• Tarefa a realizar: Cita na íntegra e sem qualquer alteração o texto sobre a crise no Sudão.

═════ Excerto do texto ═════

Crise no Sudão obriga crianças a trabalhar longas horas e a saltar refeições

22 de Dezembro 2021

A organização Save the Children alertou esta quarta-feira que a crise económica e humanitária no Sudão está a obrigar as crianças a trabalhar longas horas e saltar refeições, tendo elevado em 50 mil o número de crianças com malnutrição.

Em comunicado, a organização não-governamental com sede em Londres relata o caso de Montaser, um rapaz de 14 anos que vende doces no mercado em Cartum todas as tardes, às vezes até às 22:00, para ajudar a sustentar a família.

Tudo o que o rapaz ganha, normalmente o equivalente a dois ou três euros, entrega à sua mãe, Ihasan, para contribuir para alimentar a família.

═════ Registos brutos ═════

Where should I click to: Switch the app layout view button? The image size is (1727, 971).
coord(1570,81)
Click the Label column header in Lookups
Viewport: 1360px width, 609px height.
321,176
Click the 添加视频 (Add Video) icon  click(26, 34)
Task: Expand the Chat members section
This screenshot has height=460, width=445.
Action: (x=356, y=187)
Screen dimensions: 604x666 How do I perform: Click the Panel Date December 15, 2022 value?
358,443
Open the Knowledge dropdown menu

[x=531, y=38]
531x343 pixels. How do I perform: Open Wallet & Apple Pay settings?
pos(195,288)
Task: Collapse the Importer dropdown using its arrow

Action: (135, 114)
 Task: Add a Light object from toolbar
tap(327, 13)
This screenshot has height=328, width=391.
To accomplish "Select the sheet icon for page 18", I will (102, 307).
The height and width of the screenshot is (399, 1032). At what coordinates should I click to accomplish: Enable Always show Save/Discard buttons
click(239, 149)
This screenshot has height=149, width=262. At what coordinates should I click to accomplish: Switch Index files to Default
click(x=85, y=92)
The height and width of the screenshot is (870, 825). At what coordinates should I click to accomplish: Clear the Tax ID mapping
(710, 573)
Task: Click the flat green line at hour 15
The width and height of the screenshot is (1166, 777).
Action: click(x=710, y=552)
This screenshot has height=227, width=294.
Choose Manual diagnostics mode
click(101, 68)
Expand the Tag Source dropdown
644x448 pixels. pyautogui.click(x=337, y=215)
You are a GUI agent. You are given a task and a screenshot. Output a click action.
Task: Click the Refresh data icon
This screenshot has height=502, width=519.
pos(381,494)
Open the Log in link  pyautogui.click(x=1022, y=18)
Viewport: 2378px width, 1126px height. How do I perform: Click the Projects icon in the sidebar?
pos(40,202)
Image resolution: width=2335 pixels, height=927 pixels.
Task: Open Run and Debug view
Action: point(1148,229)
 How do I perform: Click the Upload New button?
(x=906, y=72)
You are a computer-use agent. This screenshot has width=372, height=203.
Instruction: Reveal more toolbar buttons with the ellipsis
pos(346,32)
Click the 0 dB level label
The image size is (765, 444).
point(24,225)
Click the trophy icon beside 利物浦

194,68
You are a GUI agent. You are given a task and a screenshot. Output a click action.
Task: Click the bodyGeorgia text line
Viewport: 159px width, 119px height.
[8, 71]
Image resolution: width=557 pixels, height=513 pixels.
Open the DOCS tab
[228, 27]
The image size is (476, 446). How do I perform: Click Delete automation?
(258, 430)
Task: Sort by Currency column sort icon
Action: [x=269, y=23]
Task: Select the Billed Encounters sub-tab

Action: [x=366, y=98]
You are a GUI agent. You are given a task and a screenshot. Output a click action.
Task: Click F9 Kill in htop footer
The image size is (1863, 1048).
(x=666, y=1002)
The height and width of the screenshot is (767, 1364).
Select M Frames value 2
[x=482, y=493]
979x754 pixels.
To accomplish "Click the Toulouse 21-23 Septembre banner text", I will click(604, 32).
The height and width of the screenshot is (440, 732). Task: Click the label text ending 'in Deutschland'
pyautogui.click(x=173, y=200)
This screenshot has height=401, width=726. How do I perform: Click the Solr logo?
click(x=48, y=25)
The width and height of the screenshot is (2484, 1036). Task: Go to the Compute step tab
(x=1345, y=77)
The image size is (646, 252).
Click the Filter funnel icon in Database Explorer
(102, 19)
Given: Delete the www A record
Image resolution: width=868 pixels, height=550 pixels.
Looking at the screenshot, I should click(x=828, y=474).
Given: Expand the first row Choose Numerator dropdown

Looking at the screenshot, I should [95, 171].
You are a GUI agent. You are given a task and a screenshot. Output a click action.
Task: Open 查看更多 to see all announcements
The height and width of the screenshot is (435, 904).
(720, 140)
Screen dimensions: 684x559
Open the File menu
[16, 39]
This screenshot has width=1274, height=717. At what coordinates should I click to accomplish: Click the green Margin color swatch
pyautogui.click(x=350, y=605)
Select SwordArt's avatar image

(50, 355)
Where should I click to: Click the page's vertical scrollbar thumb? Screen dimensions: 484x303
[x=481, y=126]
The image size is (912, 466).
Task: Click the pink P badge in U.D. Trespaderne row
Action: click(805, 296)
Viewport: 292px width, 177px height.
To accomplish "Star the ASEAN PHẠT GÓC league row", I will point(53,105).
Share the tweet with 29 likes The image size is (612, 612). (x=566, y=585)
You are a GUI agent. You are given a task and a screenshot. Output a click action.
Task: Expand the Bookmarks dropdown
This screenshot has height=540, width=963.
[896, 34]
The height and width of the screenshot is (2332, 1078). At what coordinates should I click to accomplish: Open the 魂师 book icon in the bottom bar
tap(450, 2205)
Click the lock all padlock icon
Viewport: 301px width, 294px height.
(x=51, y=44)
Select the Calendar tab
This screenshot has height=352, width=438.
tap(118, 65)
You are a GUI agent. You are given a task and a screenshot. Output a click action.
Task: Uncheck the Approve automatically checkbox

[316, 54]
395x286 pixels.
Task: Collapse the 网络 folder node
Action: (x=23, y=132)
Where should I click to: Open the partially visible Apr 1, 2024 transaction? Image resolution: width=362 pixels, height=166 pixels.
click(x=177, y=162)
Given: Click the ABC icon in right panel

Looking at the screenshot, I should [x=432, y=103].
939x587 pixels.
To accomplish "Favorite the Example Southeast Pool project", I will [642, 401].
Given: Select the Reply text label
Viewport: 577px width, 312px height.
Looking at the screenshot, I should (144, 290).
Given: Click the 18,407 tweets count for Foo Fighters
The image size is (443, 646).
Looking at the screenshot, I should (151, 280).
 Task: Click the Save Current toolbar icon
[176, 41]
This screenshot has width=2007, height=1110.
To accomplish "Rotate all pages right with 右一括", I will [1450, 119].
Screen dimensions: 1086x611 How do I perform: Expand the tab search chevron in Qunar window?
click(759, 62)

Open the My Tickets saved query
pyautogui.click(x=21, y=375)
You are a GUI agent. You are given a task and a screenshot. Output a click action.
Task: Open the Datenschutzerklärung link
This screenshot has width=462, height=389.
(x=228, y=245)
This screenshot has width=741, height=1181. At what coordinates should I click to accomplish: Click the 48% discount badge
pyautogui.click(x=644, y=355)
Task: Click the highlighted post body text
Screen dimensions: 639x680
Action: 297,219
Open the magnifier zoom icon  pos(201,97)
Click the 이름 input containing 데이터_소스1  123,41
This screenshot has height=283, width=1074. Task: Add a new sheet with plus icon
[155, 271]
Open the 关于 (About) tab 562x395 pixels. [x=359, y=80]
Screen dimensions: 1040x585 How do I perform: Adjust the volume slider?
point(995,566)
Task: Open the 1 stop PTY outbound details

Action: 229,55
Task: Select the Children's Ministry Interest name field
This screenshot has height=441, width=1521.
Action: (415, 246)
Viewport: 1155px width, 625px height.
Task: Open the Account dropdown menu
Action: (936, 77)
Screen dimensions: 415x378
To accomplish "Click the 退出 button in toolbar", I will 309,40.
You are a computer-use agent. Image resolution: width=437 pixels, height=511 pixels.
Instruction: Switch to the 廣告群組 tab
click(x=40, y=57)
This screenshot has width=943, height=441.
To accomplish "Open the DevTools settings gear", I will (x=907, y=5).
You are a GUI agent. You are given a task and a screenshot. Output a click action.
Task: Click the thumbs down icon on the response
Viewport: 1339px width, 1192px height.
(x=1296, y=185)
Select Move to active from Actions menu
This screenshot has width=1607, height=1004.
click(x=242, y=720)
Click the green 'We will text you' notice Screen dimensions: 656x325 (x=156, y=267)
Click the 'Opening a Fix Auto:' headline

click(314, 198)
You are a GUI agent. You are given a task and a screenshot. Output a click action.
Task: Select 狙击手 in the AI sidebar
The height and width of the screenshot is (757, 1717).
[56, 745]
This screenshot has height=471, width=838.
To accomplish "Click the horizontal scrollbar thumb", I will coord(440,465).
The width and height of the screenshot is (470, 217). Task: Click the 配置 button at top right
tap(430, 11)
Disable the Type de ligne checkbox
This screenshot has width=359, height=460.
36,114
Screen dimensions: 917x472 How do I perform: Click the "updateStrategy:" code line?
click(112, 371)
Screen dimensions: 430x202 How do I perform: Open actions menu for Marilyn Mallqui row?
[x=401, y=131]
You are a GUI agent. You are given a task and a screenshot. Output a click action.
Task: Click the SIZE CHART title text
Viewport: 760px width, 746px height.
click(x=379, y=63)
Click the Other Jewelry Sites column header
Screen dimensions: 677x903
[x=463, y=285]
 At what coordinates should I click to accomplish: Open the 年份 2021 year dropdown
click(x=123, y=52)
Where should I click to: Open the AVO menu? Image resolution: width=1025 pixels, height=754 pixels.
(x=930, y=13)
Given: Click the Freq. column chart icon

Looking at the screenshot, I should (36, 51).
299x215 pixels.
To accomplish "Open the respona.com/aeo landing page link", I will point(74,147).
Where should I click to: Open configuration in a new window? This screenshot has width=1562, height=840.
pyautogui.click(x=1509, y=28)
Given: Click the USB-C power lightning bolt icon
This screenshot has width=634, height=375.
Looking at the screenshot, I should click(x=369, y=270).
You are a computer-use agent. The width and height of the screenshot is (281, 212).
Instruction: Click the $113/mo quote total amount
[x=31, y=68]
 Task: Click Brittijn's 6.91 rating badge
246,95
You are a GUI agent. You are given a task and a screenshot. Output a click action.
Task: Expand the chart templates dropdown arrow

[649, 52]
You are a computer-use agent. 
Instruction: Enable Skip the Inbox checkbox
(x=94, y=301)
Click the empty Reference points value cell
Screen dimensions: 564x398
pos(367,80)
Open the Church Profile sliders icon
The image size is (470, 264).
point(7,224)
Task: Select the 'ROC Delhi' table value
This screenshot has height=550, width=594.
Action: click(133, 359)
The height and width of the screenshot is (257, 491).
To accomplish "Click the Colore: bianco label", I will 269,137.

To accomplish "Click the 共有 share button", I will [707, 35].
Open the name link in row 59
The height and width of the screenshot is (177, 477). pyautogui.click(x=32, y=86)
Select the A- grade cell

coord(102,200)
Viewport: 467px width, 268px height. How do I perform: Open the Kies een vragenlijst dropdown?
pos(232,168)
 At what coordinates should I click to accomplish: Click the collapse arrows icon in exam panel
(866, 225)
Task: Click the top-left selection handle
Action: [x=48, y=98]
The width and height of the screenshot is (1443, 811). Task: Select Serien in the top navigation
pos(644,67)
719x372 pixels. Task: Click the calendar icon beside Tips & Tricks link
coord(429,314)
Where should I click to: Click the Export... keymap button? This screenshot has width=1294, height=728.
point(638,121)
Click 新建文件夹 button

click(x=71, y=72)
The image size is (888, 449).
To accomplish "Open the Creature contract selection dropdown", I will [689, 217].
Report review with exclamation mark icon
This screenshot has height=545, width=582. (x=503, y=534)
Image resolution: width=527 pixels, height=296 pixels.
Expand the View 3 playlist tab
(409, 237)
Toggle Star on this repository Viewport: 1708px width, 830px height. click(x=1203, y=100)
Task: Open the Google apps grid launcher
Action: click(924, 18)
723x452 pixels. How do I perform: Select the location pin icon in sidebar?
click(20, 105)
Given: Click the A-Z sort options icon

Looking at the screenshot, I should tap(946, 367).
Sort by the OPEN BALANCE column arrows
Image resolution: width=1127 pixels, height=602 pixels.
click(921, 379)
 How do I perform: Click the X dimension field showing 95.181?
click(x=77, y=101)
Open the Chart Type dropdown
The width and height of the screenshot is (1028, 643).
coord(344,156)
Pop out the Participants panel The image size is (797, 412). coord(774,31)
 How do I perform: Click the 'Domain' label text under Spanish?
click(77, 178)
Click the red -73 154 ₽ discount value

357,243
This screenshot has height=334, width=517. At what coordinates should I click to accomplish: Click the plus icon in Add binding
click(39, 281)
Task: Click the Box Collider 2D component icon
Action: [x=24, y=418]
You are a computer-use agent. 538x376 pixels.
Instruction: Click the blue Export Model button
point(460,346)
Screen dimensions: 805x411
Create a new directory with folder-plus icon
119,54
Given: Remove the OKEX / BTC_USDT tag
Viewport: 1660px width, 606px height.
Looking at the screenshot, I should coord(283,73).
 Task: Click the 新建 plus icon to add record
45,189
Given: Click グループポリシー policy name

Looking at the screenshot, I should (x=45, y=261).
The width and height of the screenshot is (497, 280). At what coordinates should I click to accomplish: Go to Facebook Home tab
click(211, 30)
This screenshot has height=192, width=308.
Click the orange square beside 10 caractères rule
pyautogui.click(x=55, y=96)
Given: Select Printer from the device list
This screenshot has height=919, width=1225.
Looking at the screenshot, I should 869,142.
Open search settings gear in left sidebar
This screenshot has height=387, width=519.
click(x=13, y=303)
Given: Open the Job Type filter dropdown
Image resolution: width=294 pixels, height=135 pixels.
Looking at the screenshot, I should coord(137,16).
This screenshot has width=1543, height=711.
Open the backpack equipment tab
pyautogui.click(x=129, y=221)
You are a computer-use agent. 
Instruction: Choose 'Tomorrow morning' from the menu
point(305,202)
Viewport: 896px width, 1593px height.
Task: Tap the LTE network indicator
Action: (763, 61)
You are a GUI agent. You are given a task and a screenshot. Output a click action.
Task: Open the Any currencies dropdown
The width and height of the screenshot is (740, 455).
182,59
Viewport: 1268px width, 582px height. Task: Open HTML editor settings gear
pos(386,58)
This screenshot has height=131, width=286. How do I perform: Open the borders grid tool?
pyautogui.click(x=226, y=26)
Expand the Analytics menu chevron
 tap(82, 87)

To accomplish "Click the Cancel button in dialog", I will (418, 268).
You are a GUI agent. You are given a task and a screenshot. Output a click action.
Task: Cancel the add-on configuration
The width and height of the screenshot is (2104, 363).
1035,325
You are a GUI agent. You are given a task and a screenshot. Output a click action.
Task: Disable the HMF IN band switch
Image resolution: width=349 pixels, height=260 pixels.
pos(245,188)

═════

• Resposta ao problema:
Crise no Sudão obriga crianças a trabalhar longas horas e a saltar refeições

22 de Dezembro 2021

A organização Save the Children alertou esta quarta-feira que a crise económica e humanitária no Sudão está a obrigar as crianças a trabalhar longas horas e saltar refeições, tendo elevado em 50 mil o número de crianças com malnutrição.

Em comunicado, a organização não-governamental com sede em Londres relata o caso de Montaser, um rapaz de 14 anos que vende doces no mercado em Cartum todas as tardes, às vezes até às 22:00, para ajudar a sustentar a família.

Tudo o que o rapaz ganha, normalmente o equivalente a dois ou três euros, entrega à sua mãe, Ihasan, para contribuir para alimentar a família.